====== DATA PROVIDED

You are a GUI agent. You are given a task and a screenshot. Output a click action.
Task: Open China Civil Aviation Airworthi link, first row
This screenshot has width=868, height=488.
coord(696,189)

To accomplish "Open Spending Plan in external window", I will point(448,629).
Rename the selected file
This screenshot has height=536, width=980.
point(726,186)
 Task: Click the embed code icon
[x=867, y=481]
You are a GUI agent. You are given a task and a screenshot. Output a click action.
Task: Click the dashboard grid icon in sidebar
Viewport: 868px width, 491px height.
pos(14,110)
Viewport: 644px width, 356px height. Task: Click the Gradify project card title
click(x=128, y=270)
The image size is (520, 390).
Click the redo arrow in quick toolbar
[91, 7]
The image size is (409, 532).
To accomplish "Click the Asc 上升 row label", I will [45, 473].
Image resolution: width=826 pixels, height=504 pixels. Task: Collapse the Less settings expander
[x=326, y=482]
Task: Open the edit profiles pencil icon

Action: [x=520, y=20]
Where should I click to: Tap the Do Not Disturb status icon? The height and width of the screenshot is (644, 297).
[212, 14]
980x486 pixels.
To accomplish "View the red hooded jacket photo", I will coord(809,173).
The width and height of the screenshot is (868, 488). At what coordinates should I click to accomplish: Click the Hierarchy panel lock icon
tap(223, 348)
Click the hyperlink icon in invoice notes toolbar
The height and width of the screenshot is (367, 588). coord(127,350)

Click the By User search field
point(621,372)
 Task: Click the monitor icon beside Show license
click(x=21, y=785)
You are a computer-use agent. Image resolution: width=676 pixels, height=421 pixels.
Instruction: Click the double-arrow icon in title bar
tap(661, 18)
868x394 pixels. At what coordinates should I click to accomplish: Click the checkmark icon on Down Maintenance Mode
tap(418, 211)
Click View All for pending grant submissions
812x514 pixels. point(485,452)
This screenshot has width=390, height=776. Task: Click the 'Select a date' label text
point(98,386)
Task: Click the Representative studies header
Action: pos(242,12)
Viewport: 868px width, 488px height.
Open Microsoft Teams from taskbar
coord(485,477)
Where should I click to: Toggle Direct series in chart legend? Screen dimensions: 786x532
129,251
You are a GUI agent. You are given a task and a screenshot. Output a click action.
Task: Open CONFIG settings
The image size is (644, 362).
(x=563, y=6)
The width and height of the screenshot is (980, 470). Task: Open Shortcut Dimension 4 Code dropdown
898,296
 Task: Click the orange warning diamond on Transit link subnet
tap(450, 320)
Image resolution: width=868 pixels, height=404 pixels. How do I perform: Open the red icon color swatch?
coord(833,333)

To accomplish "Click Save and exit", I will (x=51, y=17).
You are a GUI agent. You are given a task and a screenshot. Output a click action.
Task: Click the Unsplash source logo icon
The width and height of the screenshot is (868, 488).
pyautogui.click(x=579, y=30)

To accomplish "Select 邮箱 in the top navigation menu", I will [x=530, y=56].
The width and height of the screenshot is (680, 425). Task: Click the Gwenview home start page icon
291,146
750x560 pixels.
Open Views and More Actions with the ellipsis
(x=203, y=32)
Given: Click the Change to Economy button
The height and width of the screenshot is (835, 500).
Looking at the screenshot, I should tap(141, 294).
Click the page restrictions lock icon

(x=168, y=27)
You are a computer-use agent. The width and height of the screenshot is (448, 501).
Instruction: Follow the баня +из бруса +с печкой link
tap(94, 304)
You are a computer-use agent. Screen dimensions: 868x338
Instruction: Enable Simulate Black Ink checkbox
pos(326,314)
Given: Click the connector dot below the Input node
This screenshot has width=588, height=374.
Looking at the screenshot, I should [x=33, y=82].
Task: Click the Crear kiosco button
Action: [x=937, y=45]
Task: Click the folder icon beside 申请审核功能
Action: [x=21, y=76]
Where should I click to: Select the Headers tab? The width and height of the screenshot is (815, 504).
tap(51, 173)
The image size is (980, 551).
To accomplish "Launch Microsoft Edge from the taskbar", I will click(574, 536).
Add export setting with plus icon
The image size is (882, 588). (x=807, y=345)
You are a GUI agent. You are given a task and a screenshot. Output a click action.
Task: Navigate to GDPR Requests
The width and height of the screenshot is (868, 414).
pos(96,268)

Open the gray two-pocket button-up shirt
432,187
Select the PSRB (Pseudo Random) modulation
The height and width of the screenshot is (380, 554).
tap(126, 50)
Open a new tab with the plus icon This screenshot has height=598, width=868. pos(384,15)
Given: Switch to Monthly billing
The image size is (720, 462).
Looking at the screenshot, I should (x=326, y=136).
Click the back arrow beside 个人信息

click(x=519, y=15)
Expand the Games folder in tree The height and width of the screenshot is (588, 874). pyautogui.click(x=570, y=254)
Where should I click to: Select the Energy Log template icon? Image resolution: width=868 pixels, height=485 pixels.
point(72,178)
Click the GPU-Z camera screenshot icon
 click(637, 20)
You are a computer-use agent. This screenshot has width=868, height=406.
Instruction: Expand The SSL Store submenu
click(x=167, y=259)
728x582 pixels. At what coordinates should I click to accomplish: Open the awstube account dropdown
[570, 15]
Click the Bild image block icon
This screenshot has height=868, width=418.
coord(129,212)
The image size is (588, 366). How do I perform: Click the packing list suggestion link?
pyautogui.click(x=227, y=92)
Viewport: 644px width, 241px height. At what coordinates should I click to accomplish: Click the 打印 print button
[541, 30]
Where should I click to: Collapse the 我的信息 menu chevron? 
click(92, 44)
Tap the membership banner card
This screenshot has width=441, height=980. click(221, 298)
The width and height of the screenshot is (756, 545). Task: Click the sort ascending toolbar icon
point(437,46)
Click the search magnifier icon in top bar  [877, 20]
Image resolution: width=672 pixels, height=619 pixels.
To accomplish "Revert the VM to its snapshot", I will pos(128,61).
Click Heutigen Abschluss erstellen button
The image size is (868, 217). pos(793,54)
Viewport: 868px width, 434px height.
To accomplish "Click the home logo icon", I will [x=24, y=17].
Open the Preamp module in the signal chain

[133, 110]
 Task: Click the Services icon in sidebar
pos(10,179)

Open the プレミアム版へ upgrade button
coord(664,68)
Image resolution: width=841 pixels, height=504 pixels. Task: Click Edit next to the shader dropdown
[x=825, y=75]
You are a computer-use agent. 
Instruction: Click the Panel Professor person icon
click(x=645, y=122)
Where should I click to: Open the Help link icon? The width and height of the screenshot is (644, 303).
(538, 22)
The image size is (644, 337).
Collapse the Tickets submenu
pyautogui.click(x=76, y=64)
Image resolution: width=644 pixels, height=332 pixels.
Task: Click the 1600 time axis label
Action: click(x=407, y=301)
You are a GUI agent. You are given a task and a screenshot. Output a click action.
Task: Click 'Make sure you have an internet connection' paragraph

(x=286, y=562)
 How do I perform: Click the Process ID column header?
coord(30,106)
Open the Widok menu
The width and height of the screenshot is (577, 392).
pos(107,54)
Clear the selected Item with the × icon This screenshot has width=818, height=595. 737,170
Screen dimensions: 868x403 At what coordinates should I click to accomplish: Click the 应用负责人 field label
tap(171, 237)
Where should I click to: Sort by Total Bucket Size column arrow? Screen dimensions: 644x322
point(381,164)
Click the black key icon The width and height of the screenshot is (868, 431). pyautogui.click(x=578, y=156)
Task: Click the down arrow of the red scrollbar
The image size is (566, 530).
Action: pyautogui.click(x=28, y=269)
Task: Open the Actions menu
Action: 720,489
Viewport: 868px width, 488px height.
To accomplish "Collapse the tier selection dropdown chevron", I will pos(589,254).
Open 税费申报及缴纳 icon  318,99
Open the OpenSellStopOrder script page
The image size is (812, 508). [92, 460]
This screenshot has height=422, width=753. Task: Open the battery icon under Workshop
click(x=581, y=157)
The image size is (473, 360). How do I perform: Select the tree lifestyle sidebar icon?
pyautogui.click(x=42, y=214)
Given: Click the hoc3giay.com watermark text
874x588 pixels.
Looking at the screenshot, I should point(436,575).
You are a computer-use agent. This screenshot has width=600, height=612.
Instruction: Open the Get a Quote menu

============

__EXERCISE__: Give the data as a numbered list, starting at the line containing "Given: Click the hoc3giay.com watermark text" and running through the final line, leaving out any blank lines.

__THE COMPLETED TASK__:
1. Given: Click the hoc3giay.com watermark text
2. 874x588 pixels.
3. Looking at the screenshot, I should point(436,575).
4. You are a computer-use agent. This screenshot has width=600, height=612.
5. Instruction: Open the Get a Quote menu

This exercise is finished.